[Data extracted from a collection]
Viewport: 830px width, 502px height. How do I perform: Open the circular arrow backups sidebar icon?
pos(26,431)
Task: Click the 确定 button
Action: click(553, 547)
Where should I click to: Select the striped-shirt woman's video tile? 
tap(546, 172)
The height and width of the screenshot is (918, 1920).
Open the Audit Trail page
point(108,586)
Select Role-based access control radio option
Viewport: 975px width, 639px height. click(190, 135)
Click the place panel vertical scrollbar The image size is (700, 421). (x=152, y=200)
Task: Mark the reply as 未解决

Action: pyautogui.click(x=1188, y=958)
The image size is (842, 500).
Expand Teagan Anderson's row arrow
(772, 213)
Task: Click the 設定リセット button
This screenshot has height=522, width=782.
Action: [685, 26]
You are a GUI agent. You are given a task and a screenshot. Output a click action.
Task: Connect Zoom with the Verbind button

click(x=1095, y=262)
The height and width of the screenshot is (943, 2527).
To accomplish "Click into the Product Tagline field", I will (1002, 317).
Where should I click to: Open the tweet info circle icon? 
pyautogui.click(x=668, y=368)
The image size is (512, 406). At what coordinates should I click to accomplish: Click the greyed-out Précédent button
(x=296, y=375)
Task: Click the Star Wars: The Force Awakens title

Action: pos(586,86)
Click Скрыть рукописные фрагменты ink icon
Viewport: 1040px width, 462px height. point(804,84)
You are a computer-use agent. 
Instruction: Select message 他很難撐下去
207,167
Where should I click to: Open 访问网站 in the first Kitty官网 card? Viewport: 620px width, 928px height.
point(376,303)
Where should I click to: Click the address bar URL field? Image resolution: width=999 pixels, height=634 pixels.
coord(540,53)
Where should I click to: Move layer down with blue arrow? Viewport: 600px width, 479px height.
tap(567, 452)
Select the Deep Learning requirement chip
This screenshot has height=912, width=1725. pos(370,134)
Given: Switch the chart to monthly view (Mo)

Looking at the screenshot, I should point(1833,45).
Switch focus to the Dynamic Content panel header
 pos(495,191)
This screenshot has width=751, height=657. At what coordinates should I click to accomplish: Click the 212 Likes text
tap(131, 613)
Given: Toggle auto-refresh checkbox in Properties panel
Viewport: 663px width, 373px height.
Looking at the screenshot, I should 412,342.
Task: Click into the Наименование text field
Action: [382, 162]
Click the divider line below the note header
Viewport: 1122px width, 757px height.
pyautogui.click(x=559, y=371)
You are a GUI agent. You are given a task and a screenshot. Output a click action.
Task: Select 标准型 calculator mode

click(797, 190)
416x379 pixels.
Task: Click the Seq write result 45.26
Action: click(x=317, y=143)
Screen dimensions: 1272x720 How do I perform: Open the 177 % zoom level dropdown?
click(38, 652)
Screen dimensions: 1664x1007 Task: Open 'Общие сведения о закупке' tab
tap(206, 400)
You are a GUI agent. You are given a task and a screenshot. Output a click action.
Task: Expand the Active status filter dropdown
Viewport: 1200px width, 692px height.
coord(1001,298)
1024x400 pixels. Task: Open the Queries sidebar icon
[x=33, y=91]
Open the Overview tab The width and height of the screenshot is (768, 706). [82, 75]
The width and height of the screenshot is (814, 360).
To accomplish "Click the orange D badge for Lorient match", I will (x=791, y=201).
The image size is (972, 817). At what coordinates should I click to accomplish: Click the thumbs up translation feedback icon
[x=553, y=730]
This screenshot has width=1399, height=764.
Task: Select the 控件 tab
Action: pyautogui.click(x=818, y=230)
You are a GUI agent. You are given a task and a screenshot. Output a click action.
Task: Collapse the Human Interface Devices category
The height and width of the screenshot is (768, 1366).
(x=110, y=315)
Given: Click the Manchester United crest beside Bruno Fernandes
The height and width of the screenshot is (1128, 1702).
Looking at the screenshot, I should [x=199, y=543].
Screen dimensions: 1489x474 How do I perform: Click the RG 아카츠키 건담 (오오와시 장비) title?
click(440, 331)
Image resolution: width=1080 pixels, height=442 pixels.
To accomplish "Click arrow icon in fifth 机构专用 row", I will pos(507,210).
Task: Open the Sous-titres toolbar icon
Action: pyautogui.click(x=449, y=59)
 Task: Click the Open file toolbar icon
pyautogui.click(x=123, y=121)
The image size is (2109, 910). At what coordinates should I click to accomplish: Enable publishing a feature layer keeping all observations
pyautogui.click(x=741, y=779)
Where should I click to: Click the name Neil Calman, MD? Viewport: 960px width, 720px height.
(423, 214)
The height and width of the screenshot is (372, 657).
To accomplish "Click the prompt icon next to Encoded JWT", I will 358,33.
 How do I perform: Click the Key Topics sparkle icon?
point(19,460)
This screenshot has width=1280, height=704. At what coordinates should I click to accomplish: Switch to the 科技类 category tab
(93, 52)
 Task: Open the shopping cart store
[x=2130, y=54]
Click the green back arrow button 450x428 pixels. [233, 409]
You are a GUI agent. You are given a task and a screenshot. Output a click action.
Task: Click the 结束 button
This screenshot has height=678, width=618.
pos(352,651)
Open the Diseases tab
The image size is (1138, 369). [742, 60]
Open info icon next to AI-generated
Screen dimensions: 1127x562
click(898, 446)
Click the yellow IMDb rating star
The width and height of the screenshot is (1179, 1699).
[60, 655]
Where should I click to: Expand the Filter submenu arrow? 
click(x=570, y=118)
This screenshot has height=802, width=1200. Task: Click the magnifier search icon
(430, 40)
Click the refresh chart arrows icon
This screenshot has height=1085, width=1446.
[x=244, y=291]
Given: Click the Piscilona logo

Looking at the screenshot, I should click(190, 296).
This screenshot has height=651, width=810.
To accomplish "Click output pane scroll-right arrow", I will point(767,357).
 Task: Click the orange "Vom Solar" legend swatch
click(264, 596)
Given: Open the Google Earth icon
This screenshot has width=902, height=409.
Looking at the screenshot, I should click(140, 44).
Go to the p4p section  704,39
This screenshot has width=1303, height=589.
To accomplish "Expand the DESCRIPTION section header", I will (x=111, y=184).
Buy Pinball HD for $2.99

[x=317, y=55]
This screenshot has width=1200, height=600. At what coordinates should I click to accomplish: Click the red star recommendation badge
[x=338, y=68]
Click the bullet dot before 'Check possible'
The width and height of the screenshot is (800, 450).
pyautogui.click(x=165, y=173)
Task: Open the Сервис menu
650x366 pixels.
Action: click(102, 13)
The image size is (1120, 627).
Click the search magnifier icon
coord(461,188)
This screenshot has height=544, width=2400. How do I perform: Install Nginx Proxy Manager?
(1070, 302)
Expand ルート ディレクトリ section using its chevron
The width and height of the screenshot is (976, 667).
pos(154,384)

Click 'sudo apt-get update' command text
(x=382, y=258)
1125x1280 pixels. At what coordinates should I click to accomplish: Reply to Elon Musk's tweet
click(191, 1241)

**ACTIVITY**:
Please give the number of lines with "refresh" in the entries above, and write no other text.

**TASK ANSWER**:
2